A investigação, conduzida tardiamente pela Polícia Civil após pressão da assessoria jurídica do Movimento Negro Unificado em parceria com o Ministério Público, caminha para o arquivamento. A fragilidade da apuração, somada à falta de diligência inicial, compromete a responsabilização dos autores. O silêncio e a negligência do Estado gritam mais alto do que qualquer protocolo de justiça.

Três anos depois, em  24 de abril de 2023, Wellington Vinícius Santos de Jesus, 20 anos, foi morto a tiros enquanto jogava bola com amigos, na Chapada do Rio Vermelho, também no Complexo do Nordeste de Amaralina. Morador do Vale das Pedrinhas, motoboy, jovem negro. A polícia chegou atirando. A versão oficial dizia que Wellington estaria armado, em um carro roubado, e que os “meliantes” iniciaram o confronto. Mas a comunidade desmente: não havia carro, nem arma. Só a história de mais um jovem tentando viver, respirar em um espaço cercado pelo medo.

## EXTRATOS DE DADOS
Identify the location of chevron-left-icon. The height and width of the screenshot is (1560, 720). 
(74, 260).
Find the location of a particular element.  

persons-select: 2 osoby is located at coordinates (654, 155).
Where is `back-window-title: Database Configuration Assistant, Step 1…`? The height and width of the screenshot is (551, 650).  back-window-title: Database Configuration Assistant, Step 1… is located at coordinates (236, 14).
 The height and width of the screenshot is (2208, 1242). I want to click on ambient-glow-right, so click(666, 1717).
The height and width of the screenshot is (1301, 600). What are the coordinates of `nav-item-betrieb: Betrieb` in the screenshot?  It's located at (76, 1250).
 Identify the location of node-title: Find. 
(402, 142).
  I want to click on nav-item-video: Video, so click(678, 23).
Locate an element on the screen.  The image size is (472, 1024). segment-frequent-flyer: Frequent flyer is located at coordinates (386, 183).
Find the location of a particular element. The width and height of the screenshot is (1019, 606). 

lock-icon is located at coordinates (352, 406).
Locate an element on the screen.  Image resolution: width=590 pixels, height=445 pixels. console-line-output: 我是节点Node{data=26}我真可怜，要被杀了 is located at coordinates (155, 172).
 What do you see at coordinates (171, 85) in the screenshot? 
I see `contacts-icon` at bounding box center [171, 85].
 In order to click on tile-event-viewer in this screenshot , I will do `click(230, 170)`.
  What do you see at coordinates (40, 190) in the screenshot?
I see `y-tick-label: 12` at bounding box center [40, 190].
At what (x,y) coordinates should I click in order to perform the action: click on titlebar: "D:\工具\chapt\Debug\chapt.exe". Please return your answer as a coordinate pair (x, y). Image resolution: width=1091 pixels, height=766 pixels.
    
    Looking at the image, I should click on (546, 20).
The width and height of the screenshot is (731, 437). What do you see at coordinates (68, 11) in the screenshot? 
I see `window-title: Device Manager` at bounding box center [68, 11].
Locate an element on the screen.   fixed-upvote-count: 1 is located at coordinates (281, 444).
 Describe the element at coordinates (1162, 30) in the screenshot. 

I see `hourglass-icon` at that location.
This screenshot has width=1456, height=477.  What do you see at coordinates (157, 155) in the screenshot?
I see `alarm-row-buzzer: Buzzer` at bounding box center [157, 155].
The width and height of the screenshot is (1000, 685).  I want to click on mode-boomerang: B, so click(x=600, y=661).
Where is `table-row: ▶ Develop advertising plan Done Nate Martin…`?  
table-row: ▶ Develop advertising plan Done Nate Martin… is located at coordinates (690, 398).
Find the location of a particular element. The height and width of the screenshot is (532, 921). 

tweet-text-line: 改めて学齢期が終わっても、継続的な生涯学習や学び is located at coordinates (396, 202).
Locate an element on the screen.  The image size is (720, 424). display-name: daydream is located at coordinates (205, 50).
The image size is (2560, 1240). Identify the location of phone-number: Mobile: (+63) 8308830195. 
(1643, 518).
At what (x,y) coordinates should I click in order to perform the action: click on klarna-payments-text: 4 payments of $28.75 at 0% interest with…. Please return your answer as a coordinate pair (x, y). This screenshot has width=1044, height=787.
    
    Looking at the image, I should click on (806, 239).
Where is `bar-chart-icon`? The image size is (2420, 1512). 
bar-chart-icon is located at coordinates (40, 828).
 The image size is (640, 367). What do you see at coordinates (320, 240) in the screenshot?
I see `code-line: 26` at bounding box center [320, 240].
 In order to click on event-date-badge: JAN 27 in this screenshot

## AÇÃO NECESSÁRIA 1
Imprima a parte do trecho do documento que vai de "Três anos depois, em  24" até "cercado pelo medo.", inclusive.
## AÇÃO NECESSÁRIA 2
Diga se cada afirmação abaixo concorda com o trecho do documento. Responda sim ou não e cite literalmente as palavras do trecho que decidem.
(a) A investigação foi conduzida pela Polícia Federal.
(b) Wellington Vinícius Santos de Jesus tinha 20 anos.
(c) Wellington foi morto enquanto jogava bola com amigos.

## RESPOSTA 1
Três anos depois, em  24 de abril de 2023, Wellington Vinícius Santos de Jesus, 20 anos, foi morto a tiros enquanto jogava bola com amigos, na Chapada do Rio Vermelho, também no Complexo do Nordeste de Amaralina. Morador do Vale das Pedrinhas, motoboy, jovem negro. A polícia chegou atirando. A versão oficial dizia que Wellington estaria armado, em um carro roubado, e que os “meliantes” iniciaram o confronto. Mas a comunidade desmente: não havia carro, nem arma. Só a história de mais um jovem tentando viver, respirar em um espaço cercado pelo medo.

## RESPOSTA 2
(a) Não: "conduzida tardiamente pela Polícia Civil".
(b) Sim: "Wellington Vinícius Santos de Jesus, 20 anos".
(c) Sim: "foi morto a tiros enquanto jogava bola com amigos".